The company, which has 11 patents for its innovative engine and military generator technologies, met with its constituency MP Andrew Mitchell today.
Craig Fletcher, founder and managing director at Cubewano, asked the MP for Sutton Coldfield to encourage the Minister for Defence Equipment, Support and Technology to provide more backing to firms who are looking to supply to the Ministry of Defence (MoD).
Following similar criticisms of the government after its decision to award Siemens the Thameslink train contract over Bombardier, which has a large factory in Derby, this is the latest case of UK manufacturers’ concern over government support.
Cubewano completed a multi-million dollar contract supplying its engines to the US Army last year, and has adapted its core technology to create a new portable range of ‘Hornet’ generators which run on military-standard heavy fuel and can be carried into theatre by just one soldier.
The company must now gain an initial order from either the MoD or a foreign military in order to secure the capital to take its generator range from prototype to production.
Mr Fletcher indicated that the company was at a crossroads and that tooling to bring the Hornet generators into production will cost hundreds of thousands of pounds, making decisions over funding a high priority.
Fletcher said: “We could probably secure grants from the MoD to help us develop even more patents and innovative technology – but this doesn’t help us get our latest product to market.”
The company must now look to one of the larger players in the defence industry to either partner with or sell its intellectual property to so that the generators can move towards production and receive a procurement pipeline into the military.
Fletcher commented: “We have already had interest from major defence players in the USA and India who want to acquire our patents wholesale – however this would come at an unfortunate production and intellectual cost to both the region and the UK.”
According to Cubewano, the product has the potential to attract worldwide demand, with one military customer expressing an interest in purchasing 10,000 units over a number of years.
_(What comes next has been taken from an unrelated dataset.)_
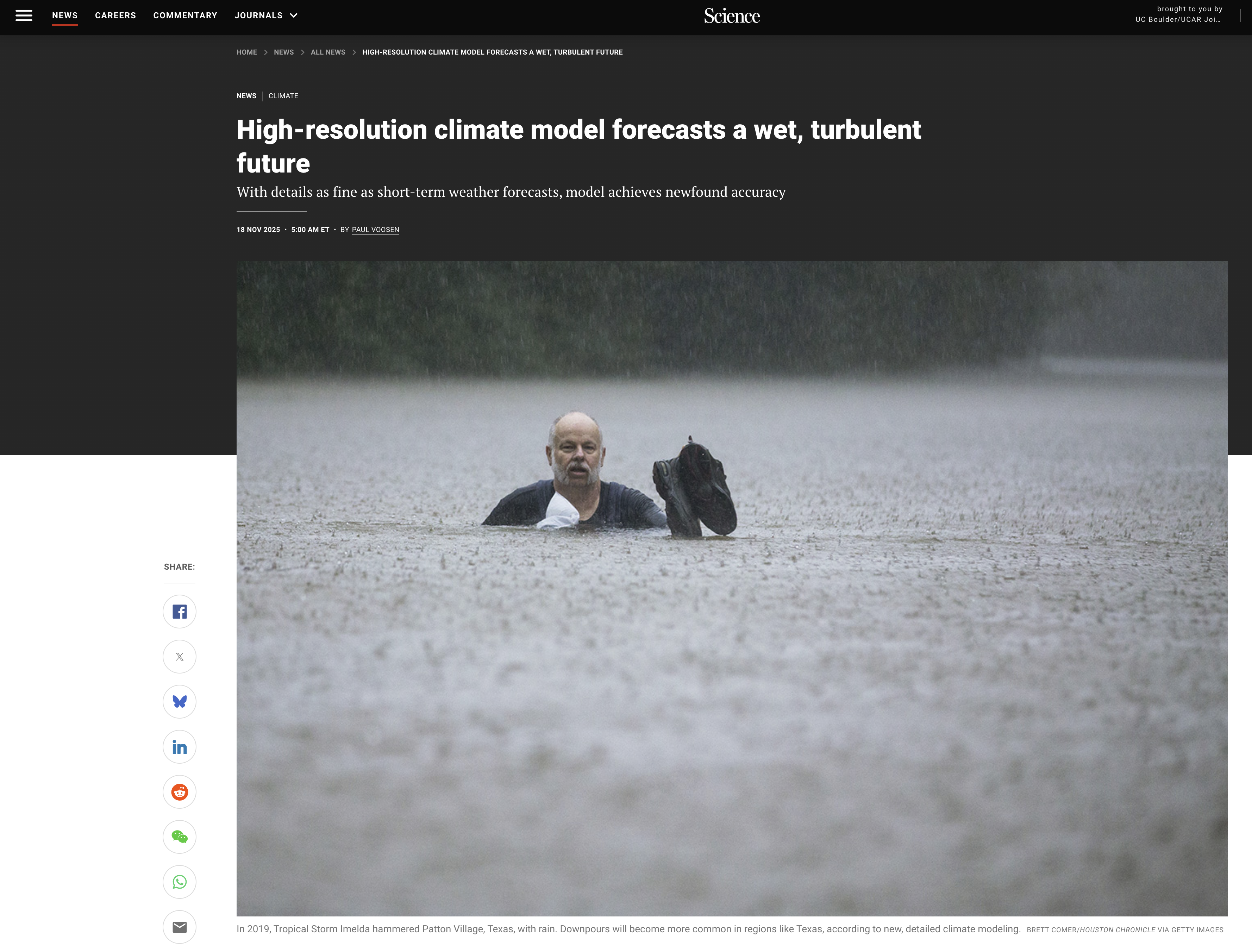
Task: Share article via WeChat
Action: (180, 837)
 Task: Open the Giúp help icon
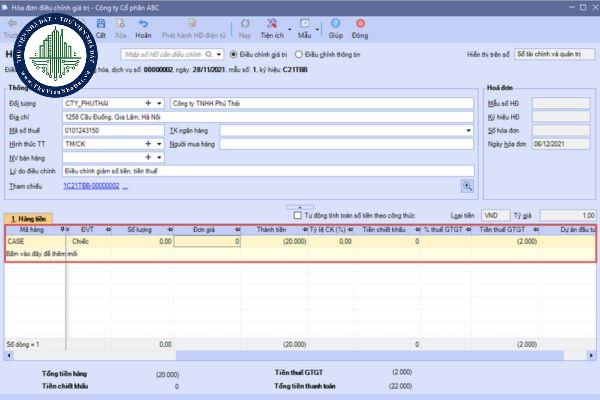[x=337, y=27]
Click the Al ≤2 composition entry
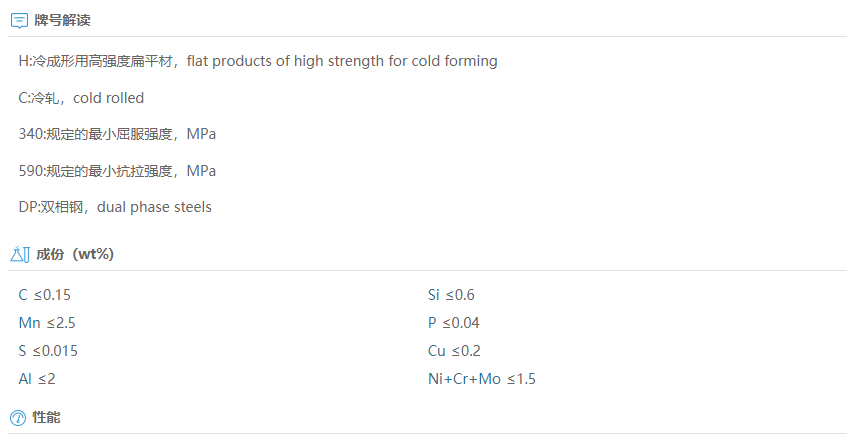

“Perversely, once the product is in production we know it will be demanded by our own Armed Forces,” said Fletcher. “However, they will in likelihood be purchasing a product manufactured abroad with profit on British-developed intellectual property passing to a foreign defence behemoth rather than a hi-tech innovator right here in the Midlands.”
In a damning indictment of the government, Fletcher concluded: “the government must do more to support companies like us so we are not put in the position of having to sell intellectual property abroad.”